It would be a big step if Democrats would simply stop kissing Al Sharpton’s ring. MSNBC’s Chris Matthews spends 55 minutes of his every show demanding that elected Republicans vilify the birthers. But then he invites on as an honored guest Al Sharpton—perpetrator of the Tawana Brawley hoax. Maybe Matthews could kick off the conspiracy-squelching extravaganza by denouncing Sharpton’s role in that charade.
For years, Al Sharpton, leading actor in the Tawana Brawley hoax, had veto power over all Democratic presidential candidates. If there
ever comes a time when Republican presidential candidates have to get the blessing of the head of the birther movement to run, I’ll say: I’m wrong—Republicans are as crazy as the Democrats.
It’s not just that your average liberal is more likely than a conservative to believe in laughable conspiracies—although that is clearly true. The difference is, the conservative media denounce their nuts. They don’t hold hearings on deranged theories or attend the loons’ movie premieres. By contrast, the Democratic Party champions its crazies, appearing with them in public and holding congressional hearings to investigate their screwball theories.
The Democratic Party has a hand-in-glove relationship with Michael Moore, crackpot documentarian, whose
Fahrenheit 9/11
is chockablock with demented conspiracy theories, including:
• the 2000 election was stolen
• the Bush family clandestinely spirited the bin Laden family out of the United States after the 9/11 attacks
• Bush went to war in Afghanistan not to avenge the 9/11 terrorist attack but to help the Unocal Corp. obtain a natural gas pipeline in Afghanistan
Again, Terry McAuliffe, then
chairman of the Democratic National Committee
, attended the glittering Washington, D.C., premiere of
Fahrenheit 9/11
and emerged endorsing Moore’s wacko Unocal conspiracy theory. “I believe it after seeing that,” McAuliffe said. Show me former RNC chairman Michael Steele saying, “I believe the birthers” and I’ll give 90 percent of my book profits to the Hugo Chávez reelection campaign.

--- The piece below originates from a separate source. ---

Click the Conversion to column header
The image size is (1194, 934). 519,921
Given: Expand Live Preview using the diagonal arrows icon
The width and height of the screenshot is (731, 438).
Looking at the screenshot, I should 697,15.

Other Democrats who attended Moore’s movie screening include Senators Tom Daschle, Tom Harkin, Max Baucus, Ernest Hollings, Debbie Stabenow, and Bill Nelson and Representatives Charles Rangel and Jim McDermott. Show me a half dozen Republican senators attending a birther movie premiere and I’ll say “both sides” are the Party of the Mob.

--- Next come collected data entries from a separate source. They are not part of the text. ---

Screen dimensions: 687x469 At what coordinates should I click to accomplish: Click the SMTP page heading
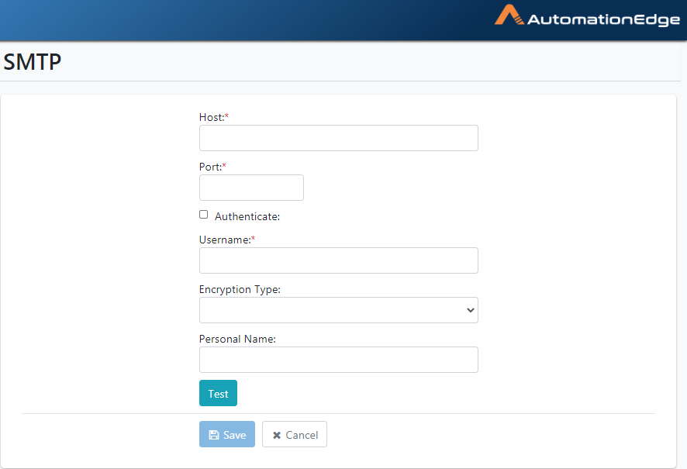pos(33,62)
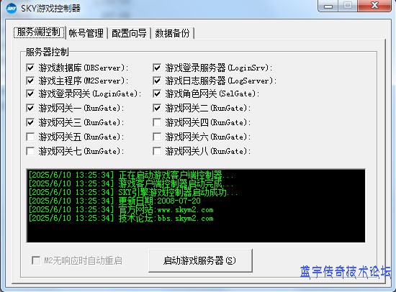Click inside the black log output console
Image resolution: width=396 pixels, height=292 pixels.
[196, 206]
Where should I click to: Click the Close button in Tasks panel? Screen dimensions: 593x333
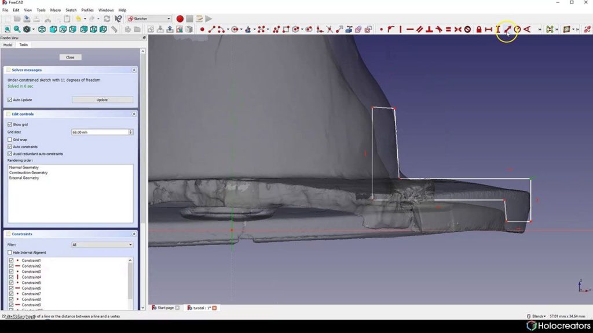(70, 57)
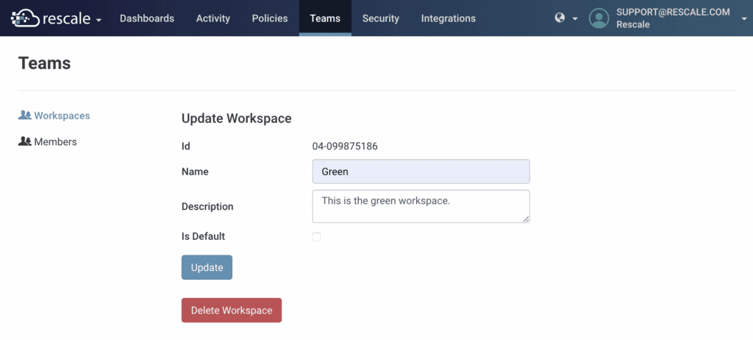Switch to the Policies tab
The image size is (753, 340).
click(269, 18)
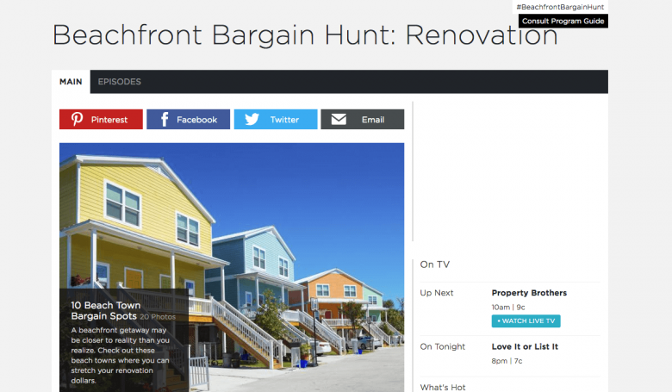Image resolution: width=672 pixels, height=392 pixels.
Task: Share via Twitter button label
Action: [284, 120]
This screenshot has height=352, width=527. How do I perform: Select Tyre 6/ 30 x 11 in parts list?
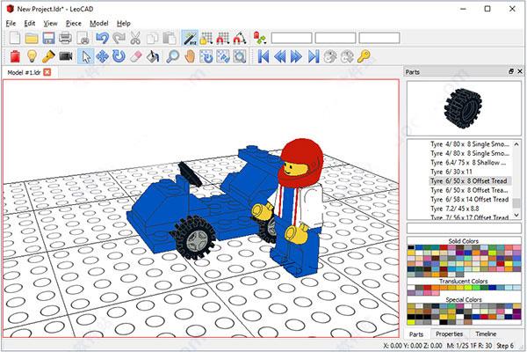click(450, 172)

In 2004, Democratic presidential candidate Wesley Clark proudly accepted Moore’s endorsement. Moore was an honored guest at the
Democratic National Convention that year, sitting with former president Jimmy Carter. What is the likelihood that a birther will be sitting with former President Bush at the 2012 Republican National Convention?
Democratic fundraisers have been headlined by Rosie O’Donnell—a prominent 9/11 “truther,” who believes the World Trade Center was blown up with explosives, not taken down by terrorists in airplanes. In 2003, Democratic presidential candidate and future Democratic National Committee chairman Howard Dean approvingly cited the left-wing fantasy that Saudi Arabia had warned Bush in advance about the 9/11 attacks. He promised a caller to National Public Radio that, if elected, he would investigate. Why are Democrats never asked if they really want the support of people who think the Bush family was in on the 9/11 attack?
There’s something else Representative Bill Posey didn’t do, despite his alleged status as a “birther.” He didn’t hold congressional hearings costing taxpayers millions of dollars to investigate a kooky conspiracy theory cooked up by Lyndon LaRouche—as Senate and House Democrats did with LaRouche’s October Surprise conspiracy theory. LaRouche was a plausible source: You’ll recall that he hatched the idea that the Queen of England ran an international drug-smuggling ring. Indeed, LaRouche was the second-most-ridiculous person named “Lyndon” to ever run for president of the United States.
Before it is completely washed down the memory hole, let’s review this spectacular Democratic conspiracy theory: The October Surprise.
To set the stage: It was 1980 and Ronald Reagan was running for president against the incumbent Jimmy Carter. Reagan was the sunny, popular right-wing governor of California. Carter was the bumbling, egotistical coward bent on surrendering to the Soviets, who claimed to have been attacked by a giant swimming rabbit.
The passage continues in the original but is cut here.